El amargamiento en el país dominicano se ha convertido en epidemia. La agresividad se da a niveles constantes, sórdidos a veces. La oleada de frustrados se da con una beligerancia que ni Ben Hur podría con el foete. Y lo terrible es que muchísima gente no se da cuenta. A mí, en lo particular, cuando voy a Santo Domingo siempre me asaltan con las mismas preguntas y las mismas afirmaciones: 1) Que cuándo vine y que cuándo me voy. 2) Que si hace mucho frío en Berlín. 3) Que estoy demasiado gordo, detalle que lógicamente confirma la tesis de que estoy consumiendo salchichas exageradamente, y que trates de comer sano y darlo ocho vueltas al Estado Olímpico. Y lo más fátal de todo: 4) ¡Y que no tienes celular ni wasá ni estás en Facebook! 5) ¿Pero en qué planeta es que tú vives? (Y si supieran lo peor, se fastidiaría: que no tengo carro ni tendré, que si en mi vejez –no falta mucho- vuelvo a Santo Domingo preferiría trabajar en una bodega de Jarabacoa –para no olvidar el friito alemán- que dar vueltas por el Santo Domingo cultural).
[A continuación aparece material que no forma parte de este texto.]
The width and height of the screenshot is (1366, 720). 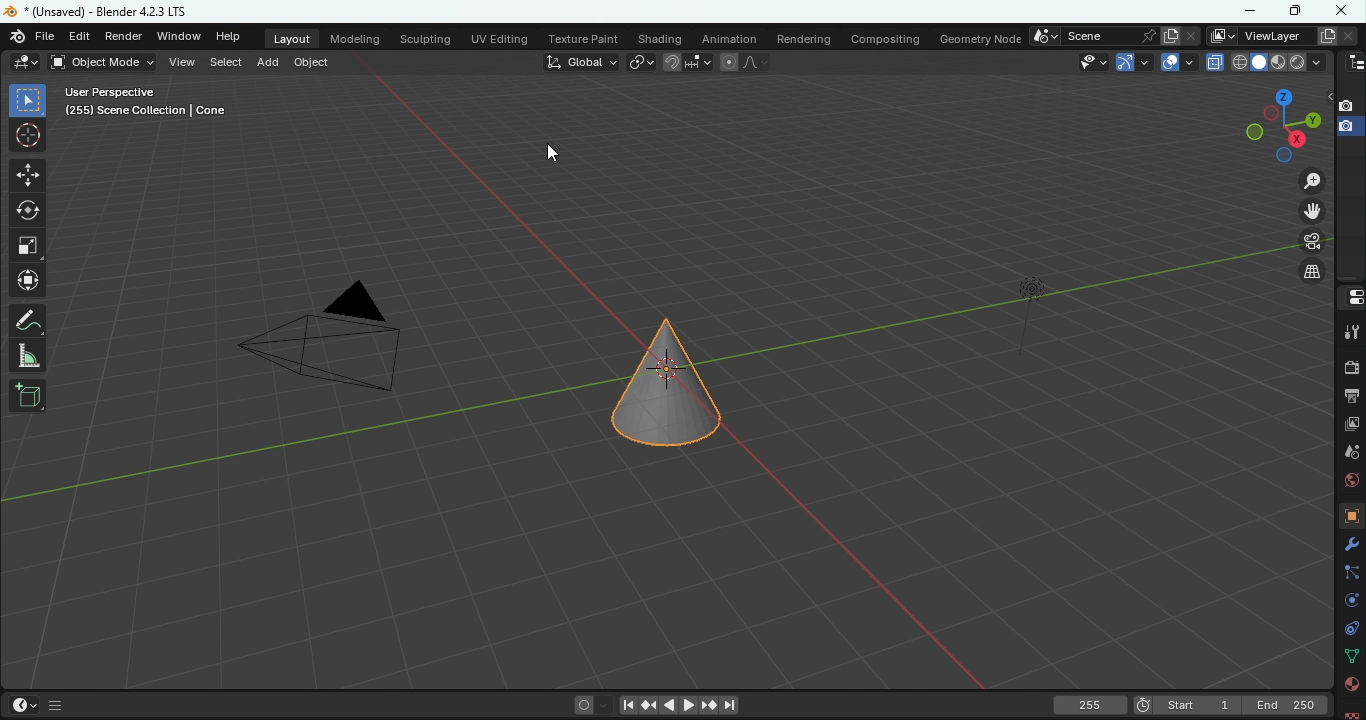 What do you see at coordinates (1287, 705) in the screenshot?
I see `Last frame of playback/rendering range` at bounding box center [1287, 705].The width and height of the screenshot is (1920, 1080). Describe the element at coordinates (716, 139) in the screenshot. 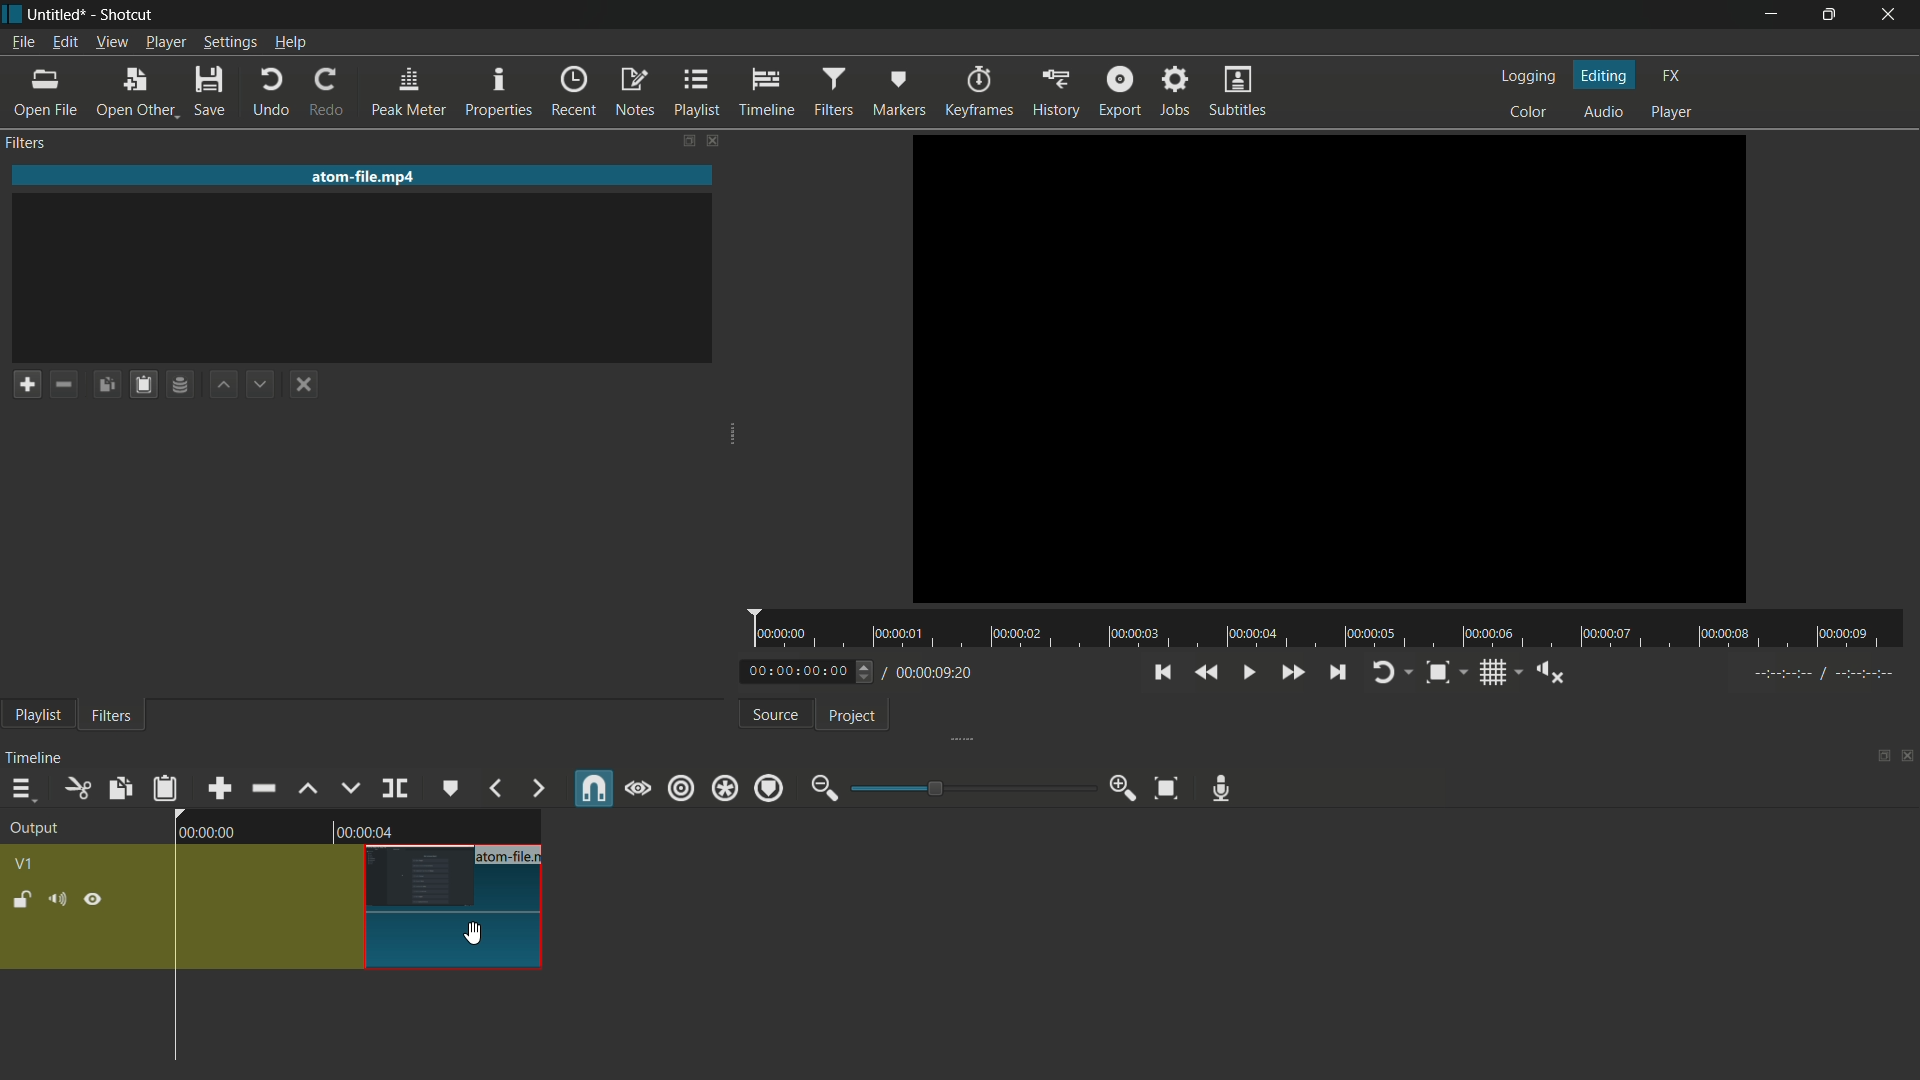

I see `close filter pane` at that location.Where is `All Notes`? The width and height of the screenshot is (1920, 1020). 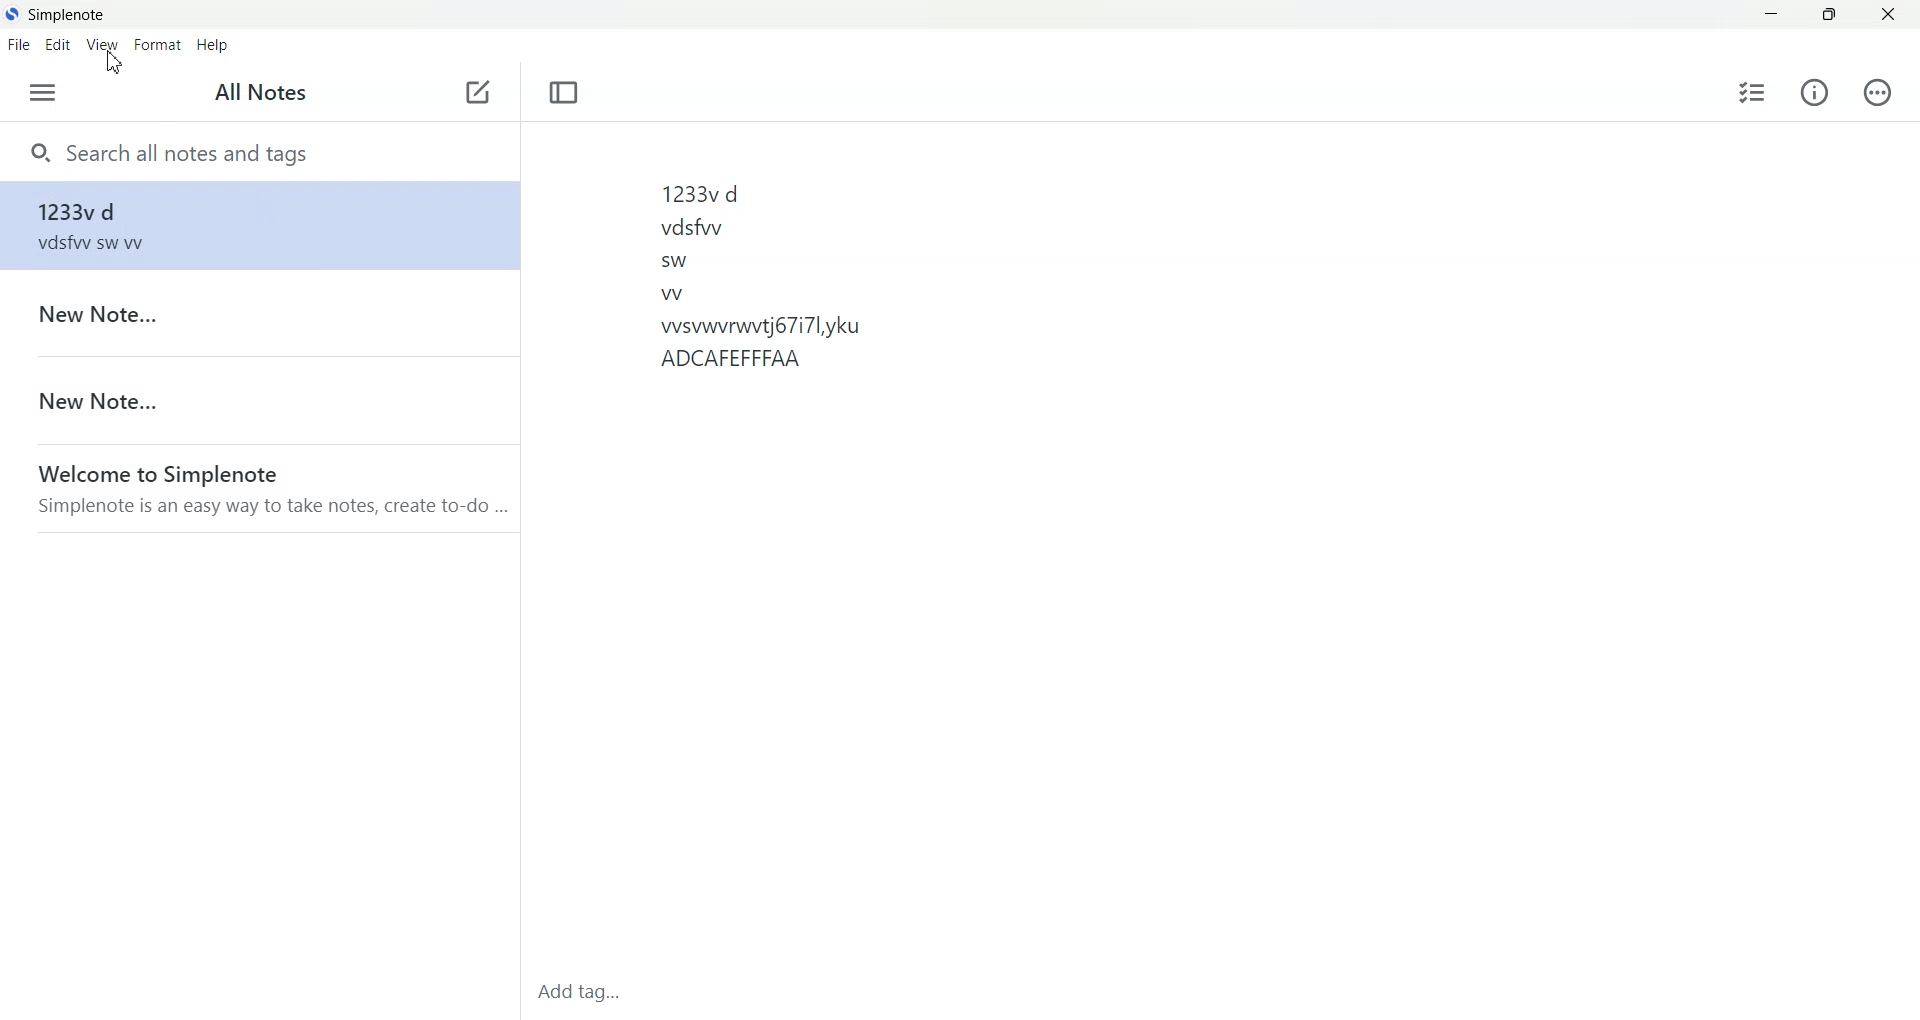
All Notes is located at coordinates (264, 97).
Serían necesarias iniciativas para apropiarse del espacio público, para aunar voluntades e incidir en lo pequeño, en lo mínimo barrial. Siempre es bueno contar con pequeñas victorias, que sean visibles, continuas, y que hayan sido porque unos las haya ganado. Asumir un yo positivo, que ponga y que no sólo proponga.
En fin, que ya me estoy quejando con mi antiqueja. Es más, no me haga caso. Siga ahora de largo, tal vez para la sección deportiva. Ahí lo estará esperando David Ortíz con algún nuevo jonrón o quién sabe. ¡Pero si se queda en la portada, usted sabe, como diría aquél director de periódico: Sangre, sangre, sangre!